My family moved very often because of my father's job in the military. This forced me to attend five different schools in six years around middle school. I'm sure that being in the "gifted" program provided me additional attention from teachers that helped to ensure that I fit in and was not "slipping through the cracks" as I changed schools. That constant turnover- make friends, learn to fit in at school, learn to do well in school, say good bye to friends, rinse, and repeat- throughout middle school seemingly helped me develop some form of this growth mindset mentality. I had two options- learn to adapt or give up. I learned to adapt and persevere. Thus, in both my personal and educational lives, I feel that I've had some sort of a growth mindset even before I knew what this mindset was.

That mindset has really helped me during my time at OU. Engineering has thrown all kinds of difficult courses and topics at me. I have plenty of peers who changed their majors, or even left college, due to the course difficulty or their inability to improve their study habits. Every semester it feels like there is at least one student who is especially vocal about their struggles in a class, as though they're Indiana Jones running from that giant boulder after he steals the golden idol. Studying and learning would allow them to outrun the boulder, but they fail to determine how to succeed in these courses, and end up getting smashed. I feel that I've learned from the mistakes of others and determined what methods of learning work for myself as a student.
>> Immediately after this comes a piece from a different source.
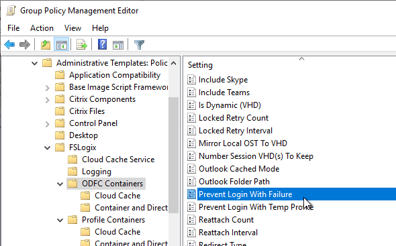Select the Logging folder under FSLogix
The image size is (396, 246).
(x=97, y=172)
The great Indiana Jones... who in my unique metaphor represents the growth mindset.

I'm interested in seeing how the growth mindset will work when I become an adult in the workforce. When I am no longer at a point in my life where everything is stepping stone to the next large phase in my life- middle school to high school to college to the workforce- will I still see myself with an ability to constantly better myself? Will the fact that I reach the final "phase" in my life put me in a state of passivity and acceptance of the status quo? I expect that in doing the same sort of work for twenty or thirty years I'll reach a point where improvement and learning will be harder to visualize. As a kid, this mind set has seemed fairly obvious to me, so I wonder if the true test will be applying it as a full-fledged adult.